* What is required
From the first line to the last, give the listing again exactly.
########################################
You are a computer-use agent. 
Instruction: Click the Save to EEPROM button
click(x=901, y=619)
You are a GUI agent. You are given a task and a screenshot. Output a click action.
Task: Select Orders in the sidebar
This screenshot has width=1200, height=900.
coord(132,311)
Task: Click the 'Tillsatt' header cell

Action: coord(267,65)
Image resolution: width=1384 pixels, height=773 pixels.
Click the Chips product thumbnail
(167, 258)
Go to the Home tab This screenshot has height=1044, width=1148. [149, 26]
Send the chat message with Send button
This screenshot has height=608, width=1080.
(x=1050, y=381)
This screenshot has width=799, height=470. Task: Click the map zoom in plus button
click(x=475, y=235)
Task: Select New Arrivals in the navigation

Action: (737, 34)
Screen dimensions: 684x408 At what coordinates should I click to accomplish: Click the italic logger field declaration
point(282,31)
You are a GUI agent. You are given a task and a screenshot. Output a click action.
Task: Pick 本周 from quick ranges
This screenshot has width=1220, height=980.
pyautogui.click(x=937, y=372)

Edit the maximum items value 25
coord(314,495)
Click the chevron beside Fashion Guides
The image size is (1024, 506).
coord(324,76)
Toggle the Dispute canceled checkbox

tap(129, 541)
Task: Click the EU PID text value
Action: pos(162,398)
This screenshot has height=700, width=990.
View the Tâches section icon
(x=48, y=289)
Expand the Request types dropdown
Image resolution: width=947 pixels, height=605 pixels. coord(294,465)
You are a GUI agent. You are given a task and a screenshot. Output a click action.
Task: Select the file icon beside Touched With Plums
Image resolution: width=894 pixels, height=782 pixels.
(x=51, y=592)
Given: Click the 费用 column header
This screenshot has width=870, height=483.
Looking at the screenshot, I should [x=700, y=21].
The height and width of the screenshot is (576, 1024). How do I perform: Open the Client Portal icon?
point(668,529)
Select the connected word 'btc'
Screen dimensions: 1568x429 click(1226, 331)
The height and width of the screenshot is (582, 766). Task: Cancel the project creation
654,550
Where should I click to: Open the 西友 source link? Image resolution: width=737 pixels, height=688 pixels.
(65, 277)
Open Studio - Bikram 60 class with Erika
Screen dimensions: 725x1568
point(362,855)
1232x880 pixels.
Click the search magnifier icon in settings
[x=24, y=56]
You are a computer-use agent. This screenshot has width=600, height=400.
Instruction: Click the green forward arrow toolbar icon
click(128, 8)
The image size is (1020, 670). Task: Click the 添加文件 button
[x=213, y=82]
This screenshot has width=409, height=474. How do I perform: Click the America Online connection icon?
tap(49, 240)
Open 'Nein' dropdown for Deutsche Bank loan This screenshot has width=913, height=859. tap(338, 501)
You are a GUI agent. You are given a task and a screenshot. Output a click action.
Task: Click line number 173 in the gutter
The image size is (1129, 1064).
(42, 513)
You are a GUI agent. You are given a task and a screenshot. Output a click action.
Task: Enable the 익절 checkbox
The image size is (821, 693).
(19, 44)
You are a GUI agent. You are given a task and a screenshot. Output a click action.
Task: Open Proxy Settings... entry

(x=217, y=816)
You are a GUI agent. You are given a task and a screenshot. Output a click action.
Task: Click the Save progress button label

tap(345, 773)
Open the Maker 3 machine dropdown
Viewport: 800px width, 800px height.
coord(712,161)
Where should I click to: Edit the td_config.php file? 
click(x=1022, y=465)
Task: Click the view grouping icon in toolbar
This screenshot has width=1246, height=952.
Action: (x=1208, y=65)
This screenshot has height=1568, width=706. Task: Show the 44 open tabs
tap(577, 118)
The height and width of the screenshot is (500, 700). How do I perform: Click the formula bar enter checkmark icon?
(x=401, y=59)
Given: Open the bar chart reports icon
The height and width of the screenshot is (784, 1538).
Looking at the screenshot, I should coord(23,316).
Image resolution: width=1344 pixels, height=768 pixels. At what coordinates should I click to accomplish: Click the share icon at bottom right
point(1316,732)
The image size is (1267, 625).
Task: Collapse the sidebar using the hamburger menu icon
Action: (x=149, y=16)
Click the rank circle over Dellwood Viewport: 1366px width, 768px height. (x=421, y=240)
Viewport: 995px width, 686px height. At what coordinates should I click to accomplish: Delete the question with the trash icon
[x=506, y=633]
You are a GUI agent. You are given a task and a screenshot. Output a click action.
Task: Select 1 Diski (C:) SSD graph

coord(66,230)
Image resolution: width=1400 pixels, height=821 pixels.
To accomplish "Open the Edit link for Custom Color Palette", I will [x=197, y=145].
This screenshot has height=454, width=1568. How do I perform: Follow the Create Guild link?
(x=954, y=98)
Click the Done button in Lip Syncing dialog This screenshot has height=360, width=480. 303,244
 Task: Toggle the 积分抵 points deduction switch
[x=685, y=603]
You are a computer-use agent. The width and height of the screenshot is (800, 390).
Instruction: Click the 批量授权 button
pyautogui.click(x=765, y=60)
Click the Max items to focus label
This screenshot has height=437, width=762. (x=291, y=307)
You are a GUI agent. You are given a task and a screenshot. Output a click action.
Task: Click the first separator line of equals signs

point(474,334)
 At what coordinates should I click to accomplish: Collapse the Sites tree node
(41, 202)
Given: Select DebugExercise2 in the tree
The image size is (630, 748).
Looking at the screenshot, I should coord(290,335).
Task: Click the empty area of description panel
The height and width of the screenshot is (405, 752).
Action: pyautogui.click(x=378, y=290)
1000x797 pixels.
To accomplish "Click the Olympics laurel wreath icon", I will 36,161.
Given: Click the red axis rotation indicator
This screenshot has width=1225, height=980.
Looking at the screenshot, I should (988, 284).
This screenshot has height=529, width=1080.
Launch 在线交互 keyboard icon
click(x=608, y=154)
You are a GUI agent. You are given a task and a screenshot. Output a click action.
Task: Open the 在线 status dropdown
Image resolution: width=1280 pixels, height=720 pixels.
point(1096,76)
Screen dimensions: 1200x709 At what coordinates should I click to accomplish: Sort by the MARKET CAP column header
########################################
* Answer below
You are a computer-use agent. 
Instruction: Click the Save to EEPROM button
click(x=901, y=619)
You are a GUI agent. You are given a task and a screenshot. Output a click action.
Task: Select Orders in the sidebar
This screenshot has width=1200, height=900.
coord(132,311)
Task: Click the 'Tillsatt' header cell

Action: coord(267,65)
Image resolution: width=1384 pixels, height=773 pixels.
Click the Chips product thumbnail
(167, 258)
Go to the Home tab This screenshot has height=1044, width=1148. [149, 26]
Send the chat message with Send button
This screenshot has height=608, width=1080.
(x=1050, y=381)
This screenshot has width=799, height=470. Task: Click the map zoom in plus button
click(x=475, y=235)
Task: Select New Arrivals in the navigation

Action: (737, 34)
Screen dimensions: 684x408 At what coordinates should I click to accomplish: Click the italic logger field declaration
point(282,31)
You are a GUI agent. You are given a task and a screenshot. Output a click action.
Task: Pick 本周 from quick ranges
This screenshot has width=1220, height=980.
pyautogui.click(x=937, y=372)

Edit the maximum items value 25
coord(314,495)
Click the chevron beside Fashion Guides
The image size is (1024, 506).
coord(324,76)
Toggle the Dispute canceled checkbox

tap(129, 541)
Task: Click the EU PID text value
Action: pos(162,398)
This screenshot has height=700, width=990.
View the Tâches section icon
(x=48, y=289)
Expand the Request types dropdown
Image resolution: width=947 pixels, height=605 pixels. coord(294,465)
You are a GUI agent. You are given a task and a screenshot. Output a click action.
Task: Select the file icon beside Touched With Plums
Image resolution: width=894 pixels, height=782 pixels.
(x=51, y=592)
Given: Click the 费用 column header
This screenshot has width=870, height=483.
Looking at the screenshot, I should [x=700, y=21].
The height and width of the screenshot is (576, 1024). How do I perform: Open the Client Portal icon?
point(668,529)
Select the connected word 'btc'
Screen dimensions: 1568x429 click(1226, 331)
The height and width of the screenshot is (582, 766). Task: Cancel the project creation
654,550
Where should I click to: Open the 西友 source link? Image resolution: width=737 pixels, height=688 pixels.
(65, 277)
Open Studio - Bikram 60 class with Erika
Screen dimensions: 725x1568
point(362,855)
1232x880 pixels.
Click the search magnifier icon in settings
[x=24, y=56]
You are a computer-use agent. This screenshot has width=600, height=400.
Instruction: Click the green forward arrow toolbar icon
click(128, 8)
The image size is (1020, 670). Task: Click the 添加文件 button
[x=213, y=82]
This screenshot has width=409, height=474. How do I perform: Click the America Online connection icon?
tap(49, 240)
Open 'Nein' dropdown for Deutsche Bank loan This screenshot has width=913, height=859. tap(338, 501)
You are a GUI agent. You are given a task and a screenshot. Output a click action.
Task: Click line number 173 in the gutter
The image size is (1129, 1064).
(42, 513)
You are a GUI agent. You are given a task and a screenshot. Output a click action.
Task: Enable the 익절 checkbox
The image size is (821, 693).
(19, 44)
You are a GUI agent. You are given a task and a screenshot. Output a click action.
Task: Open Proxy Settings... entry

(x=217, y=816)
You are a GUI agent. You are given a task and a screenshot. Output a click action.
Task: Click the Save progress button label

tap(345, 773)
Open the Maker 3 machine dropdown
Viewport: 800px width, 800px height.
coord(712,161)
Where should I click to: Edit the td_config.php file? 
click(x=1022, y=465)
Task: Click the view grouping icon in toolbar
This screenshot has width=1246, height=952.
Action: (x=1208, y=65)
This screenshot has height=1568, width=706. Task: Show the 44 open tabs
tap(577, 118)
The height and width of the screenshot is (500, 700). How do I perform: Click the formula bar enter checkmark icon?
(x=401, y=59)
Given: Open the bar chart reports icon
The height and width of the screenshot is (784, 1538).
Looking at the screenshot, I should coord(23,316).
Image resolution: width=1344 pixels, height=768 pixels. At what coordinates should I click to accomplish: Click the share icon at bottom right
point(1316,732)
The image size is (1267, 625).
Task: Collapse the sidebar using the hamburger menu icon
Action: (x=149, y=16)
Click the rank circle over Dellwood Viewport: 1366px width, 768px height. (x=421, y=240)
Viewport: 995px width, 686px height. At what coordinates should I click to accomplish: Delete the question with the trash icon
[x=506, y=633]
You are a GUI agent. You are given a task and a screenshot. Output a click action.
Task: Select 1 Diski (C:) SSD graph

coord(66,230)
Image resolution: width=1400 pixels, height=821 pixels.
To accomplish "Open the Edit link for Custom Color Palette", I will [x=197, y=145].
This screenshot has height=454, width=1568. How do I perform: Follow the Create Guild link?
(x=954, y=98)
Click the Done button in Lip Syncing dialog This screenshot has height=360, width=480. 303,244
 Task: Toggle the 积分抵 points deduction switch
[x=685, y=603]
You are a computer-use agent. The width and height of the screenshot is (800, 390).
Instruction: Click the 批量授权 button
pyautogui.click(x=765, y=60)
Click the Max items to focus label
This screenshot has height=437, width=762. (x=291, y=307)
You are a GUI agent. You are given a task and a screenshot. Output a click action.
Task: Click the first separator line of equals signs

point(474,334)
 At what coordinates should I click to accomplish: Collapse the Sites tree node
(41, 202)
Given: Select DebugExercise2 in the tree
The image size is (630, 748).
Looking at the screenshot, I should coord(290,335).
Task: Click the empty area of description panel
The height and width of the screenshot is (405, 752).
Action: pyautogui.click(x=378, y=290)
1000x797 pixels.
To accomplish "Click the Olympics laurel wreath icon", I will 36,161.
Given: Click the red axis rotation indicator
This screenshot has width=1225, height=980.
Looking at the screenshot, I should (988, 284).
This screenshot has height=529, width=1080.
Launch 在线交互 keyboard icon
click(x=608, y=154)
You are a GUI agent. You are given a task and a screenshot. Output a click action.
Task: Open the 在线 status dropdown
Image resolution: width=1280 pixels, height=720 pixels.
point(1096,76)
Screen dimensions: 1200x709 At what coordinates should I click to accomplish: Sort by the MARKET CAP column header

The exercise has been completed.